A pair of essay rubrics, one for mechanics to use as you read all those sheepish insights bleeting from fields of marginally coherent verbiage. The second is a quick checklist style scoring rubric that saves you time, and the trouble of writing commentary at the end of the essay. These have cut my grading time in half, and I no longer have a line of students asking that I justify their scores. The rubrics are in MS Word 97-2003 so that you can make changes if needed.
The numbers may seem daunting at first, but as you use it you find that you are primarily using seven or eight corrections most of the time.
Here are a few tips for usage:
1. Pass a copy of this out to each of your students at the beginning of the year!
2. Pass out a sheet with numbers (sequential or not).
a. Each student selects a number (not in sequence) and writes it down.
b. They put that number on their paper as the only identifier.

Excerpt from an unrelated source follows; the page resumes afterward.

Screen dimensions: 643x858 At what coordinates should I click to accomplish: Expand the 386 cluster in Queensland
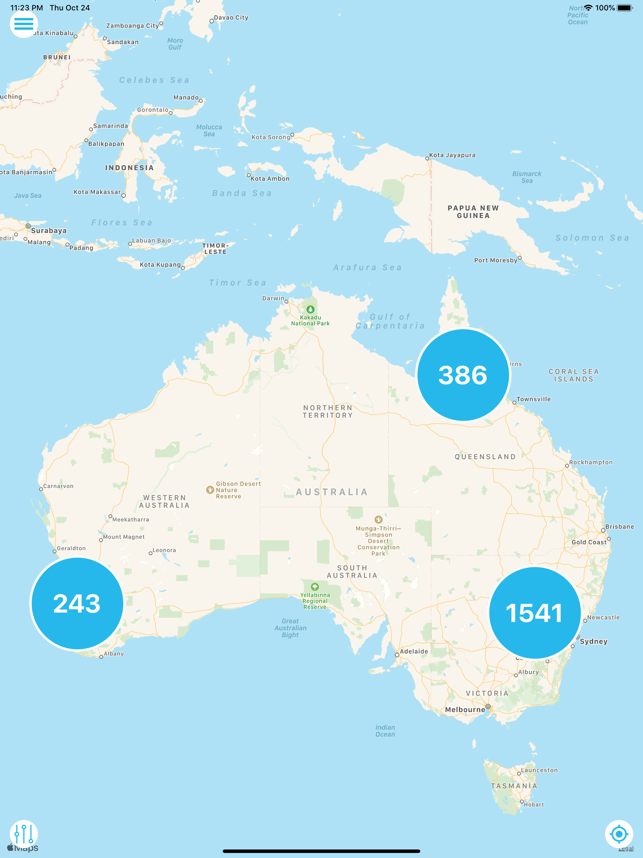coord(463,375)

i. This eliminates accusations of bias/"you just don't like me" arguments
c. Each student puts seven blanks on the back of the last page of his/her essay:
3. Grade papers using the numbered rubric to note errors (faster than marginalia).
4. Assign scores based on the seven domains (this is very quick once you are used to it) and put the numbers in the seven blanks; add up the score.
5. Students come to get their papers as their number is called - at which time you enter their score.
6. Students get the score they deserve - and know it.
7. I have put this in Word because you may want to make changes that reflect your own situation.